Rojo pudo ver a su patrón, fuera del corral, hablando con el camionero. Compartían unos mates y reían. Rojo se emocionó y se acercó a la reja para intentar llamar su atención. Quería algún tipo de explicación, la que sea. El patrón no pudo escucharlo ya que los llamados de un caballo no son inteligibles para un humano, pero Rojo sabía que la emoción de su relinche era universal, pero aún así, no hubo respuesta. Se escuchó una sirena y la puerta del corral se abrió. Vamos metiéndolos de a uno, por la pasarela, gritó un desconocido.
Rojo fue el primero, como siempre. Se dejó arrastrar por ese hombrecito que lo cinchaba con una fuerza exagerada para meterlo a un pasadizo que lo obligaba a ir hacía adelante. De repente pudo ver la sangre en el suelo en el cuarto que lo esperaba. Vio como otro caballo, mucho más joven que él, era ejecutado con un pequeño aparato de metal. Se detuvo en seco, horrorizado por esa tecnología asesina.
—También somos carne —se dijo cuál revelación divina, mientras comenzaba a moverse de nuevo con sus ojos cerrados, incapaz de ver el horror que lo esperaba incólume.
Rojo avanzaba guiado por golpes de otros hombres enmascarados fuera del pasadizo mientras era insultado, rebajado, y herido, sin entender el odio que les despertaba, justo él, un caballo que jamás tiró a un jinete, que era dócil y paciente con los humanos. No entendía el concepto de la muerte, pero ahora la sentía en sus tripas. Ya no necesitaba creer en ella, solo sabía de su existencia.
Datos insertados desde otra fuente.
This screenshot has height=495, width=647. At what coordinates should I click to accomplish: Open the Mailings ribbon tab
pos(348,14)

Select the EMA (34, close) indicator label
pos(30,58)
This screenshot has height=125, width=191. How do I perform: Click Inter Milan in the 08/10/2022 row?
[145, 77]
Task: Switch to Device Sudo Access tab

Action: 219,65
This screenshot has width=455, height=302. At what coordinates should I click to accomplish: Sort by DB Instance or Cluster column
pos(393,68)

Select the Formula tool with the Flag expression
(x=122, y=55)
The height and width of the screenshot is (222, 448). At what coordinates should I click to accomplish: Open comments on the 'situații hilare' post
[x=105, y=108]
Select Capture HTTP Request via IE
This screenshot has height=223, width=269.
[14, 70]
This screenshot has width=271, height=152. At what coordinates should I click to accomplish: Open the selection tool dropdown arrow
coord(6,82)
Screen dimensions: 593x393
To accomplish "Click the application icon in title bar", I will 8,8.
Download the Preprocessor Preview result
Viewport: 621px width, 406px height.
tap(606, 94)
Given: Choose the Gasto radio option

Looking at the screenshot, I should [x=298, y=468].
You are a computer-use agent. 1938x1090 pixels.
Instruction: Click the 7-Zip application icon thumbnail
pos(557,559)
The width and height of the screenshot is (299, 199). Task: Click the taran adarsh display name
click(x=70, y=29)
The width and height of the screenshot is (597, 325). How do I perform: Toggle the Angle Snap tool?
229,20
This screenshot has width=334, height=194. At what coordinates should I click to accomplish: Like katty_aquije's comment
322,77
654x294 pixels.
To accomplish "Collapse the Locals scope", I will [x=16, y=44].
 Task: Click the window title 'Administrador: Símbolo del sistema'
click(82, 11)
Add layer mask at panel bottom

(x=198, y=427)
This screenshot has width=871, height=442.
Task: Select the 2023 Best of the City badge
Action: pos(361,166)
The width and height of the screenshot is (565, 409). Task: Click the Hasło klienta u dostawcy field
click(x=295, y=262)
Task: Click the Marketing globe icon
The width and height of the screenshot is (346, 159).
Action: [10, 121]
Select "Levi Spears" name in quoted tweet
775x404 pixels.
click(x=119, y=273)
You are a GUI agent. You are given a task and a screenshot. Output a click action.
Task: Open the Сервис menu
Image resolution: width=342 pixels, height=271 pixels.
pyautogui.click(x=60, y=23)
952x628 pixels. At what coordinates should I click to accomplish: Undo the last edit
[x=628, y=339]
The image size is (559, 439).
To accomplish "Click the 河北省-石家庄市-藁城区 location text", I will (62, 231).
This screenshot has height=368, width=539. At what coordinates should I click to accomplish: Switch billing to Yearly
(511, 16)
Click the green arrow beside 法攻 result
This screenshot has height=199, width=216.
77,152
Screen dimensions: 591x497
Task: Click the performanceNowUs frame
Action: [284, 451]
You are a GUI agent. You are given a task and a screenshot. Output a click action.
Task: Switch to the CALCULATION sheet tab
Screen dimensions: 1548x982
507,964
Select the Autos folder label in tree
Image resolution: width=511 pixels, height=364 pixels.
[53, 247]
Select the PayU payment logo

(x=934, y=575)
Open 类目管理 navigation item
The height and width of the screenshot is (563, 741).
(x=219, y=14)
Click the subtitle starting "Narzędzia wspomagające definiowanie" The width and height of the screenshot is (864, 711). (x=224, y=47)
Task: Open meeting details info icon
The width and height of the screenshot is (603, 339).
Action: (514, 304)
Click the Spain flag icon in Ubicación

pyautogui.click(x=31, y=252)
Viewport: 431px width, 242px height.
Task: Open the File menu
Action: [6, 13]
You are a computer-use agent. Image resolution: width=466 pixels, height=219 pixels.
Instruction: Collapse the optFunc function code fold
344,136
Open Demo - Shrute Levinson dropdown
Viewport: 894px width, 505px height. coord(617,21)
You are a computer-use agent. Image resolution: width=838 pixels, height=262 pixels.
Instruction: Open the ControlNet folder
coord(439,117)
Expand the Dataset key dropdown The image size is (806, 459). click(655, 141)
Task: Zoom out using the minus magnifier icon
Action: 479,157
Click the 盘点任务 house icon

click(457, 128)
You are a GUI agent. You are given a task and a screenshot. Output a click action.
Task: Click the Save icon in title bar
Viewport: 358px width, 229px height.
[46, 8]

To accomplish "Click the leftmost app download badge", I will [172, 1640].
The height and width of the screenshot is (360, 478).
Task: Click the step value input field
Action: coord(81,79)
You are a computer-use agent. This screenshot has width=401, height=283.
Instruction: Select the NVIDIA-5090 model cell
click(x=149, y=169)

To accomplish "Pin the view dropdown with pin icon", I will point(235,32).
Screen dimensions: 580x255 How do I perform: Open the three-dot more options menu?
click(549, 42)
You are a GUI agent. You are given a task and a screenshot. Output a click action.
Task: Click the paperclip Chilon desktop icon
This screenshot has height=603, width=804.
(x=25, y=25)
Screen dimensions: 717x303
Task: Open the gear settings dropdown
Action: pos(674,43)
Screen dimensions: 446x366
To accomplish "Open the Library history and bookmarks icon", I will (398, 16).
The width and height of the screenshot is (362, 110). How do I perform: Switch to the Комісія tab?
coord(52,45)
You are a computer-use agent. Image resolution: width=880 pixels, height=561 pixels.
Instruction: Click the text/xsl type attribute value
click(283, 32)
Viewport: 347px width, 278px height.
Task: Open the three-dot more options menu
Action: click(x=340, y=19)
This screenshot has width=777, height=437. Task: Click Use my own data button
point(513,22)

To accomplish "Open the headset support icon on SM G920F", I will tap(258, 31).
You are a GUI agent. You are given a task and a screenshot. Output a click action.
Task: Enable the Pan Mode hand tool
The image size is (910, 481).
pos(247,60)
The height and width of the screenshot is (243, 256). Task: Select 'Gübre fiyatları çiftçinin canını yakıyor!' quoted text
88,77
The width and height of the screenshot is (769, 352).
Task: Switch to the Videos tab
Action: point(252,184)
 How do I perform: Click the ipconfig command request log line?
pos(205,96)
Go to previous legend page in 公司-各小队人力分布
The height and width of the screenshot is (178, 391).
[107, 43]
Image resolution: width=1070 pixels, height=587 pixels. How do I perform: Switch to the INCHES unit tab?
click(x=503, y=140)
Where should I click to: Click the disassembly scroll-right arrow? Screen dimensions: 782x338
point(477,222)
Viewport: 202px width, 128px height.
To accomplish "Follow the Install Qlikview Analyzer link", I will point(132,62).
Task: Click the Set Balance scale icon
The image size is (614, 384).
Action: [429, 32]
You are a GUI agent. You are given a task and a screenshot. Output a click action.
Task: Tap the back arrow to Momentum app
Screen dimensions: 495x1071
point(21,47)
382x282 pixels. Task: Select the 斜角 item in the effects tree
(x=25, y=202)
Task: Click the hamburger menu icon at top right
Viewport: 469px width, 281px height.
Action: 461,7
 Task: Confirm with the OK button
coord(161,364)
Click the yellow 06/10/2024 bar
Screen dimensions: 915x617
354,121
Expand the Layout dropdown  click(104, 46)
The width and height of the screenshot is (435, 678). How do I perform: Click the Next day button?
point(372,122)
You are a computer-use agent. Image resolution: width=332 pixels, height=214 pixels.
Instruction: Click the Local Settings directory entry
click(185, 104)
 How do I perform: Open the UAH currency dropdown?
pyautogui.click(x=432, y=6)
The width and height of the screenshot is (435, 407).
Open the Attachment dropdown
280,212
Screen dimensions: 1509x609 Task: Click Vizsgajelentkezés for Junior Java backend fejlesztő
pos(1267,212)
Para calmarse, improvisó unos versos, como cuando dormía en verano bajo el Ombú que tanto le gustaba:
Ojalá que usted se alimente de mí, patrón
cómo se alimentó de las verduras que mi fuerza
le ayudó a cosechar en las mañanas aún con estrellas.
Ojalá que mi carne no sea barata, patrón.
Póngale usted un precio digno de mi compañía.
Y si al final de todo este proceso
mi carne no es tierna entre sus dientes,
sepa usted disculparme.
Cuando lo frenaron en seco, sintió como alguien le apoyaba ese objeto duro y frío en su cabeza y decidió abrir los ojos en un impulso inexplicable, como si fuese posible escapar de ese matadero solo con su deseo de sobrevivir. Buscó y encontró la mirada temerosa y triste de Esteban, que lo seguía en esa fila del tiempo final. Observó a su amigo por última vez, con la impotencia de no poder robarle el miedo, y esperó la muerte.